Querido autobús pequeño, odiaba tus retrasos que nunca ocurrirían en “el autobús grande”. Odiaba que tus conductores me llamaran “la silla de ruedas”. Odiaba la forma en que demostrabas que algunas personas siempre pensarán que los con discapacidades son “menos que”. A veces, me siento abrumada que este mundo fue creado en contra de personas con discapacidades y que tu has hecho esta realidad aún más clara. Cuando tu silenciador se cayó en medio de la carretera, realmente te pasaste de la raya. De ti aprendí el daño que causa la segregación. Pero también aprendí el poder de la solidaridad y por eso siempre estaré agradecida.
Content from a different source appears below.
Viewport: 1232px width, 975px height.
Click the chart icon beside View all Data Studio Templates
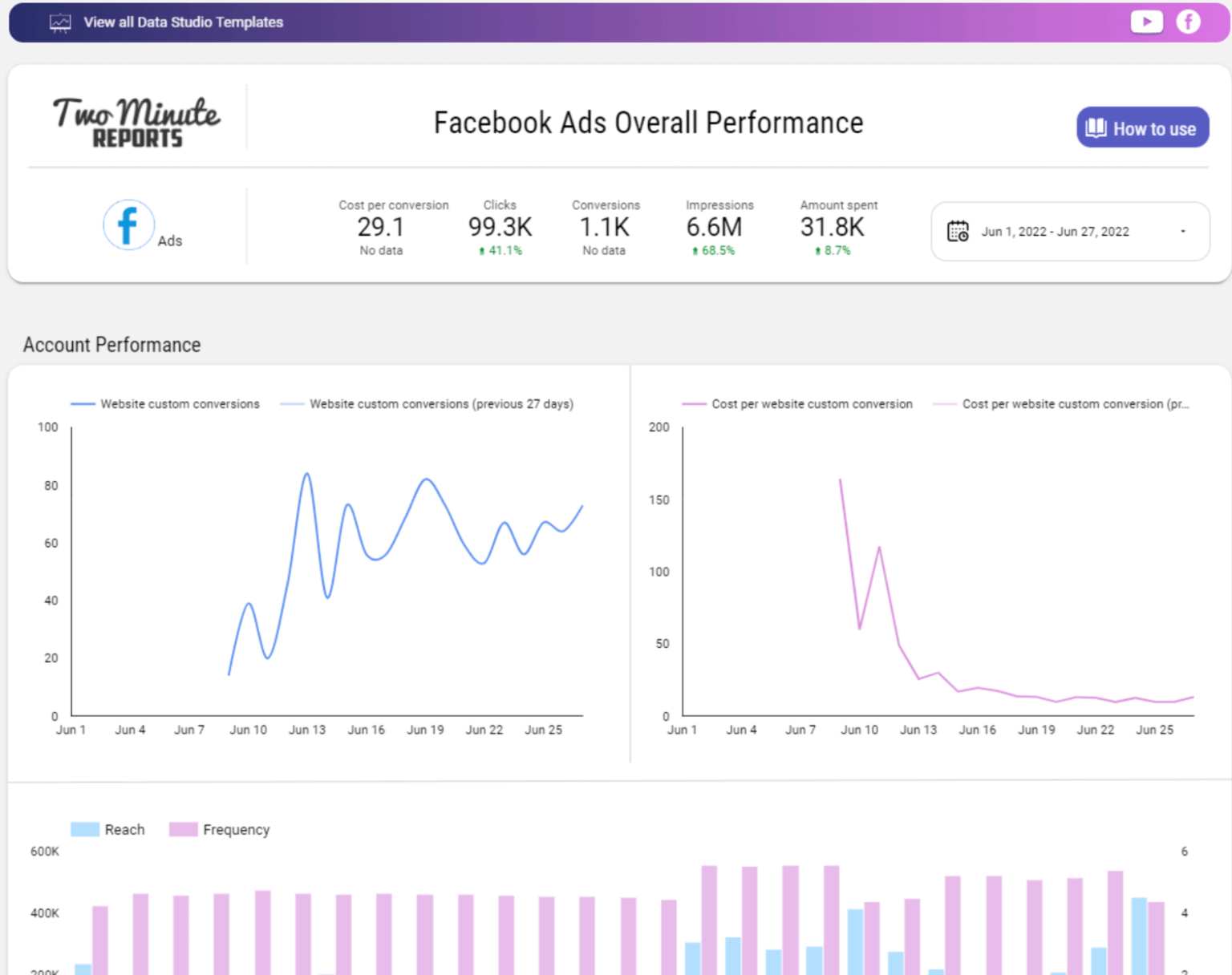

Como dije antes, es complicado, pero te quiero y creo que siempre ha sido así. Llevas mis recuerdos de la tarde leyendo Arthur a otro niño una y otra vez. Llevas mi angustia de séptimo grado, el comienzo de mi defensa, algunos de mis secretos, mucho de mi humor y, bueno, un pedacito de mi corazón. Que los próximos niños que se monten en ti aprendan a ser orgullosos. Y diles que una mujer que una vez fue una niña en una pequeña silla de ruedas azul los apoya.